Демонстрация на 7 ноября была приурочена к годовщине Великой Октябрьской социалистической революции 1917 года. Октябрьская революция в ноябре? До 1918 года Россия жила по юлианскому календарю, который предполагал, что в году ровно 365,25 дня. Тем временем остальная Европа много веков назад перешла с юлианского летоисчисления на григорианское, в котором год смены столетия не всегда был високосным. Таким образом, к началу XX века путешественнику, приезжавшему в Санкт-Петербург, например, из Берлина, приходилось не только переводить карманные часы на два часа, но и календарь почти на две недели вперёд. В январе 1918 года Совет народных комиссаров устранил это досадное разночтение, издав указ, согласно которому сразу после 31 января наступало 14 февраля. Поэтому годовщина 25 октября – дня, когда большевики захватили власть в стране, – пришлась на 7 ноября.
В этот день советские граждане второй раз в году выходили на улицы с теми же лозунгами на растяжках и красными флагами. Всё было примерно так же, как и 1 мая, за исключением погоды. Климатические условия холодной, ветреной, дождливой, а иногда и снежной поздней ленинградской осени определённо портили людям праздник.
Вопреки моим рано пробудившимся антисоветским чувствам, демонстрации я любил. Как минимум это был повод прогуляться по городу. Плюс всегда был шанс оказаться в толпе рядом с приятелями или с девочкой, которая тебе нравилась.
Заметка на полях: когда в 1991 году СССР распался и годовщина Октября в качестве национального праздника была отменена, большинство россиян остались недовольны. За семьдесят лет люди генетически привыкли к тому, что в начале ноября есть ещё один непременный выходной и вполне логичный повод культурно отдохнуть.

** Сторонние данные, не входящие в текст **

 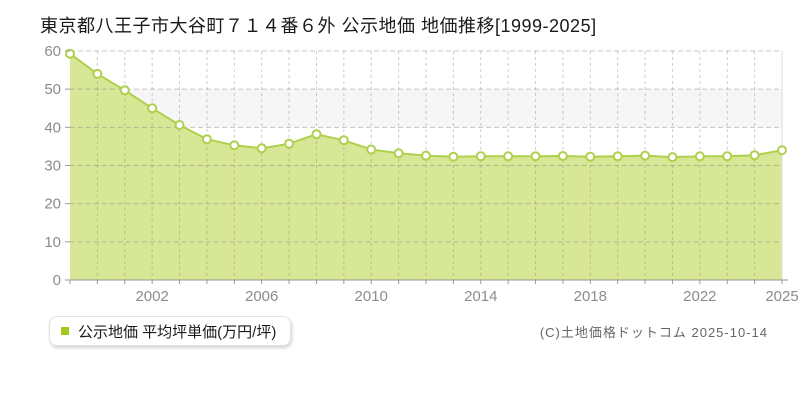 I want to click on legend: 公示地価 平均坪単価(万円/坪), so click(x=170, y=331).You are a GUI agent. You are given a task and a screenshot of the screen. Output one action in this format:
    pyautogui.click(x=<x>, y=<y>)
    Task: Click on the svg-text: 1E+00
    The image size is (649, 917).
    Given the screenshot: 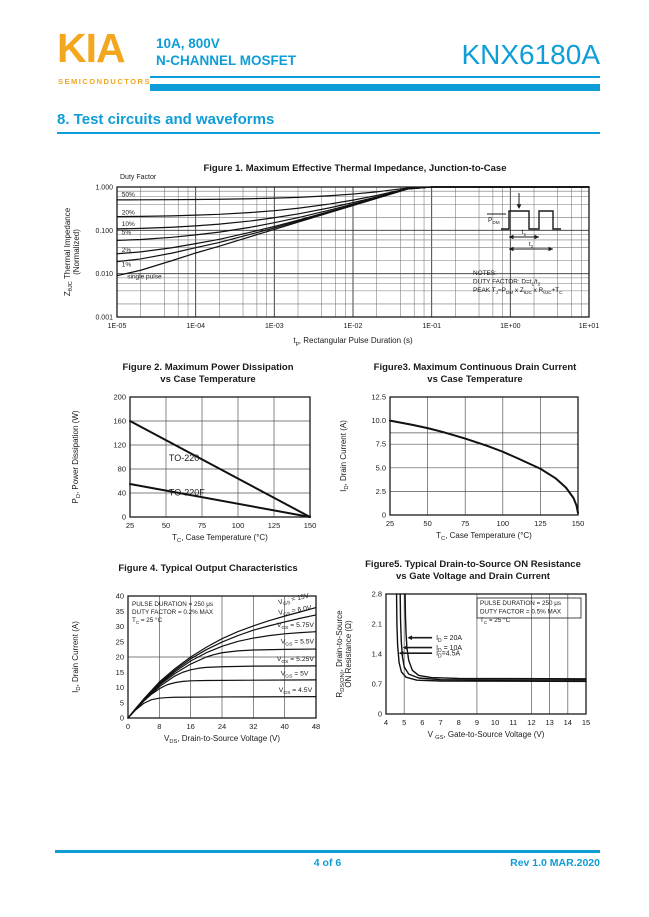 What is the action you would take?
    pyautogui.click(x=510, y=326)
    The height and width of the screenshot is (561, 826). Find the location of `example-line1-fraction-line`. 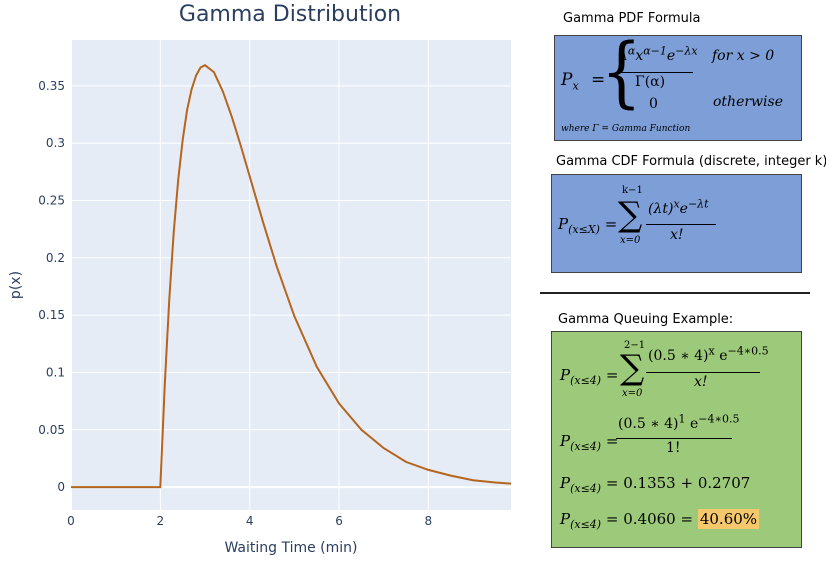

example-line1-fraction-line is located at coordinates (703, 372).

Чутко уловив народные чаяния, в 2005 году власти придумали новый праздник: День народного единства. Он был назначен на 4 ноября в честь изгнания поляков из Москвы в XVII веке, о чём во всей стране были осведомлены, наверное, лишь несколько десятков историков. Однако никого особенно не волновало, чт'o именно праздновать. Важно было лишь то, что заслуженный выходной в ноябре сохранялся, вместе с веской причиной укушаться в дубовые дрова.
К тому времени, когда я вступал в пионеры в 1980 году, движение давно утратило революционный пыл. Внешняя упаковка осталась, но внутри была звенящая пустота. В противоположность, например, американским бойскаутам, проникнутым искренним звёздно-полосатым патриотизмом, советские пионеры прекрасно понимали, что участвуют в профанации. Все понимали, что пионерская атрибутика – барабаны, галстуки и алые флаги – просто показуха. Мы маршировали не по случаю успехов нашей родины и не во имя скорого наступления коммунизма, а потому, что так нам велели учителя. И всё же, невзирая на формализм и лицемерие, которое насквозь пропитывало всю советскую систему, перевод в пионеры являлся для советского ребёнка важной вехой взросления. В пионеры принимали в несколько заходов. Если ты хорошо учился и за тобой не числилось нарушений по части дисциплины, то ты проходил в первую очередь в ритуально-обрядовой процедуре посвящения.
У нас планку «первой очереди» взяла половина класса, включая и меня. Остальных одноклассников-лузеров постригали в пионеры на пару месяцев позже, и всё это время они, как придурки, ходили с позорными октябрятскими звёздочками. Никого не смущало такое пассивно-агрессивное унижение.
Нас принимали в пионеры в помпезном здании Дворца пионеров и школьников на Невском проспекте[6] – как и полагалось ученикам престижной спецшколы из центра. На этот раз нас приводили к присяге пятнадцати-шестнадцатилетние комсомольцы – представители следующей иерархической ступени на пути к заветному членству в Коммунистической партии.
Сначала мы хором громко произносили клятву: «Я, такой-то такой-то, вступая в ряды Всесоюзной пионерской организации имени Владимира Ильича Ленина, перед лицом своих товарищей торжественно обещаю: горячо любить свою Родину, жить, учиться и бороться, как завещал великий Ленин, как учит Коммунистическая партия, всегда выполнять Законы пионеров Советского Союза».
Слова клятвы следовало знать наизусть, но это было несложно, поскольку они были отпечатаны на задней обложке всех тонких тетрадок по две копейки и к третьему классу все их автоматически выучивали.